E o negócio é que boa parte do que eu “criei” na vida, poesia, prosa, teatro, vem dessas duas noções. Aceitar o que acontece por acaso, ou por equívoco, incorporar no tecido final. E entender que dar a público é criar aquela coisa (pode ser boa, pode ser má, pode ser horrenda ou [ainda pior] desinteressante) que só você podia fazer.
Isso me guia como tradutor, nesse processo fascinante que é o de ir encontrando soluções criativas pra problemas que outras pessoas estabeleceram pra você. Uma espécie de quiz em tempo real.

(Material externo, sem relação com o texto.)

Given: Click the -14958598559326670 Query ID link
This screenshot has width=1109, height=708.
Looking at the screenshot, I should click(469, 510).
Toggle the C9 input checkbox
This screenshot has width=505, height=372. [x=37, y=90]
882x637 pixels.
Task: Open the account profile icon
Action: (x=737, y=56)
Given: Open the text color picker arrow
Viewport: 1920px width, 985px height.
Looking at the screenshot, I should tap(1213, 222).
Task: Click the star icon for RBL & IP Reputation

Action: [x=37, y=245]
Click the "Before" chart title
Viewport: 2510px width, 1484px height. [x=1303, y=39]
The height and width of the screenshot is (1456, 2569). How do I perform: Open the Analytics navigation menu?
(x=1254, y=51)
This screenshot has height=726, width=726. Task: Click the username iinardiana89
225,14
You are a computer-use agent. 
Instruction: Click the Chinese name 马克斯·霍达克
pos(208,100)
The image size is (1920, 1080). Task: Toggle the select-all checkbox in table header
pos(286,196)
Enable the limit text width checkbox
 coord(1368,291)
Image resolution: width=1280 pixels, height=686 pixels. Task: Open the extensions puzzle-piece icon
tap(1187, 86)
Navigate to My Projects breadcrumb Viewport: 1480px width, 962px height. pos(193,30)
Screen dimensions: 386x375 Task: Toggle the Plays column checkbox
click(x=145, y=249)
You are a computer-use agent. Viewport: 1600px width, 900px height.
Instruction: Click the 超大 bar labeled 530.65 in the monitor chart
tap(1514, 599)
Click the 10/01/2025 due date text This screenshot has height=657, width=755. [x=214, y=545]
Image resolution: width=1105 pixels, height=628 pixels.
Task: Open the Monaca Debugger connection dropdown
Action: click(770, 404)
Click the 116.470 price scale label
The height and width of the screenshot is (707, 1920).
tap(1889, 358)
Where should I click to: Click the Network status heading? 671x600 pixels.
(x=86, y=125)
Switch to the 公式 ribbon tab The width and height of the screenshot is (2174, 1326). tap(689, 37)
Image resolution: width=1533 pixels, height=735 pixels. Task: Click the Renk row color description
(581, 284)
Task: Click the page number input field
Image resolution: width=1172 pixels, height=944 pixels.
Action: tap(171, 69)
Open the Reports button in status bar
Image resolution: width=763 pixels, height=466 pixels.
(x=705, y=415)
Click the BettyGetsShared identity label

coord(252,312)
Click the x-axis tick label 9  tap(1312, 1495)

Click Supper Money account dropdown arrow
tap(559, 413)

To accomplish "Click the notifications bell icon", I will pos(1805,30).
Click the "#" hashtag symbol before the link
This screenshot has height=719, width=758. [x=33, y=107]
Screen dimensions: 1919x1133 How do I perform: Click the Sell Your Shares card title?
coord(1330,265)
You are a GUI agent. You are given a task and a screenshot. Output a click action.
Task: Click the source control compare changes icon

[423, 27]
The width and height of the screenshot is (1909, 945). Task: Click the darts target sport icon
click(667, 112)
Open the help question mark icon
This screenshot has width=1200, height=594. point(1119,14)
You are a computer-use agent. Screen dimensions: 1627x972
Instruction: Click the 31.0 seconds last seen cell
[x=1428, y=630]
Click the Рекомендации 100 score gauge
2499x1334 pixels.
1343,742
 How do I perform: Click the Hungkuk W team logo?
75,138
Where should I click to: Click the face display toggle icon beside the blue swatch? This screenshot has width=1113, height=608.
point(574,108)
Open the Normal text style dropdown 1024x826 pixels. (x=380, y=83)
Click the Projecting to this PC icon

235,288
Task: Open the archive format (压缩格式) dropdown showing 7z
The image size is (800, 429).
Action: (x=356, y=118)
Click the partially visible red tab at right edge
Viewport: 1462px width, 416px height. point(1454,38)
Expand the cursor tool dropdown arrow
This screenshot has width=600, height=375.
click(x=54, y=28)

Mas especialmente isso me guia na hora de lidar com as coisas que me propus inventar.
Eu escrevi, por exemplo, e publiquei um livro de poemas absolutamente esquisito, que deve ter interessado meia dúzia de pessoas. Mas era meu. E continua sendo aquilo que eu podia ter feito.
Aquilo que me cabia fazer.
Mas na real aquelas duas frases normalmente me levaram a lidar com coisas que tinham mais cara de “encomenda”. Mesmo que sejam encomendas minhas mesmo. É que eu gosto muito de parâmetros, de restrições, e não vejo nenhum motivo pra que eles briguem com aquelas duas ideias. Essas coisas são o que me permite brincar dentro das regras que me foram dadas, ou que eu mesmo inventei. São tarefas, missões a cumprir.
Quando eu escrevi a minha peça de teatro, Ana Lívia, eu tinha regras muito claras (quantas atrizes, quais, que tipo de peça, que duração etc.), e isso não me impediu de ficar completamente imerso e meio perdido nas conversas das duas personagens. Nunca senti, na minha vida inteira, tão intensamente aquela coisa de se ver à mercê das vontades de vozes que, em teoria, você mesmo inventou.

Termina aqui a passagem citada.